Throughput of trivially concurrent code does not increase with the number of threads

I am trying to use OpenMP to benchmark the speed of data structure that I implemented. However, I seem to make a fundamental mistake: the throughput decreases instead of increasing with the number of threads no matter what operation I try to benchmark.
Below you can see the code that tries to benchmark the speed of a for-loop, as such I would expect it to scale (somewhat) linearly with the number of threads, it doesn't (compiled on a dualcore laptop with and without -O3 flag on g++ with c++11).
#include <omp.h>
#include <atomic>
#include <chrono>
#include <iostream>
thread_local const int OPS = 10000;
thread_local const int TIMES = 200;
double get_tp(int THREADS)
{
double threadtime[THREADS] = {0};
//Repeat the test many times
for(int iteration = 0; iteration < TIMES; iteration++)
{
#pragma omp parallel num_threads(THREADS)
{
double start, stop;
int loc_ops = OPS/float(THREADS);
int t = omp_get_thread_num();
//Force all threads to start at the same time
#pragma omp barrier
start = omp_get_wtime();
//Do a certain kind of operations loc_ops times
for(int i = 0; i < loc_ops; i++)
{
//Here I would put the operations to benchmark
//in this case a boring for loop
int x = 0;
for(int j = 0; j < 1000; j++)
x++;
}
stop = omp_get_wtime();
threadtime[t] += stop-start;
}
}
double total_time = 0;
std::cout << "\nThread times: ";
for(int i = 0; i < THREADS; i++)
{
total_time += threadtime[i];
std::cout << threadtime[i] << ", ";
}
std::cout << "\nTotal time: " << total_time << "\n";
double mopss = float(OPS)*TIMES/total_time;
return mopss;
}
int main()
{
std::cout << "\n1 " << get_tp(1) << "ops/s\n";
std::cout << "\n2 " << get_tp(2) << "ops/s\n";
std::cout << "\n4 " << get_tp(4) << "ops/s\n";
std::cout << "\n8 " << get_tp(8) << "ops/s\n";
}
Outputs with -O3 on a dualcore, so we don't expect the throughput to increase after 2 threads, but it does not even increase when going from 1 to 2 threads it decreases by 50%:
1 Thread
Thread times: 7.411e-06,
Total time: 7.411e-06
2.69869e+11 ops/s
2 Threads
Thread times: 7.36701e-06, 7.38301e-06,
Total time: 1.475e-05
1.35593e+11ops/s
4 Threads
Thread times: 7.44301e-06, 8.31901e-06, 8.34001e-06, 7.498e-06,
Total time: 3.16e-05
6.32911e+10ops/s
8 Threads
Thread times: 7.885e-06, 8.18899e-06, 9.001e-06, 7.838e-06, 7.75799e-06, 7.783e-06, 8.349e-06, 8.855e-06,
Total time: 6.5658e-05
3.04609e+10ops/s
To make sure that the compiler does not remove the loop, I also tried outputting "x" after measuring the time and to the best of my knowledge the problem persists.

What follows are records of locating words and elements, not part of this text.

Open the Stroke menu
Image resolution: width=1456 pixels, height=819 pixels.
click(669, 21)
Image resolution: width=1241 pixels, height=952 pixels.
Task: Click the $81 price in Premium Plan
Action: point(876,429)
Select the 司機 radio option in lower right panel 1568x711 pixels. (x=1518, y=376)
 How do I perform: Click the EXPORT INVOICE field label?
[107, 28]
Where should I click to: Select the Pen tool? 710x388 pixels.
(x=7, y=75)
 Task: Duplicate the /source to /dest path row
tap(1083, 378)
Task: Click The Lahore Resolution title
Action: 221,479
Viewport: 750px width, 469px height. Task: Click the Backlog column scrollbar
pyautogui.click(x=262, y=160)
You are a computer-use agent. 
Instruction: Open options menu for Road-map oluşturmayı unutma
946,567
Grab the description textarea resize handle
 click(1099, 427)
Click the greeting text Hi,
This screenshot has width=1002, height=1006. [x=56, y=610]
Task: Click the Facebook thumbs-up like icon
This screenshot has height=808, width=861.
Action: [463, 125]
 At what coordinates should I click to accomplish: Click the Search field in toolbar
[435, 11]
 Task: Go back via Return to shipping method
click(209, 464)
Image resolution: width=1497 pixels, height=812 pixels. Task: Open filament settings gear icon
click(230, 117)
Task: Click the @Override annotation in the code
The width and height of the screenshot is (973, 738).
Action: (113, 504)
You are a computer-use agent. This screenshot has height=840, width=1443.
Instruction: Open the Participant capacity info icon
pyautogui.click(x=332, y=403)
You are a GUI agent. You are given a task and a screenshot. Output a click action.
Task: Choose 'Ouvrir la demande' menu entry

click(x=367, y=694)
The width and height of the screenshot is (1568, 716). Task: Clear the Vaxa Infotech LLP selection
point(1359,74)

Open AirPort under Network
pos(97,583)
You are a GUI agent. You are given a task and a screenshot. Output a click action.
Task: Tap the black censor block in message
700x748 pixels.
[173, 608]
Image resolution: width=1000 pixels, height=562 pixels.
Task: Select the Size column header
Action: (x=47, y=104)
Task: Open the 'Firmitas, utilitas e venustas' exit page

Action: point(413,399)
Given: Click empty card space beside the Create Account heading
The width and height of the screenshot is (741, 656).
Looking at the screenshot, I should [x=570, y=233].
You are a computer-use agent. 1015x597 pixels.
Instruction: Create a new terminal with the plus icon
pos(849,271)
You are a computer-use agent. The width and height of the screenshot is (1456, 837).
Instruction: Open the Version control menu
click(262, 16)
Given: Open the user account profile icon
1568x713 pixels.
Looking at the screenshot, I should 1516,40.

I also tried the code on a machine with more cores and it behaved very similarly. Without -O3 the throughput also does not scale. So there is clearly something wrong with the way I benchmark. I hope you can help me.
I'm not sure why you are defining performance as the total number of operations per total CPU time and then get surprised by the decreasing function of the number of threads. This will almost always and universally be the case except for when cache effects kick in. The true performance metric is the number of operations per wall-clock time.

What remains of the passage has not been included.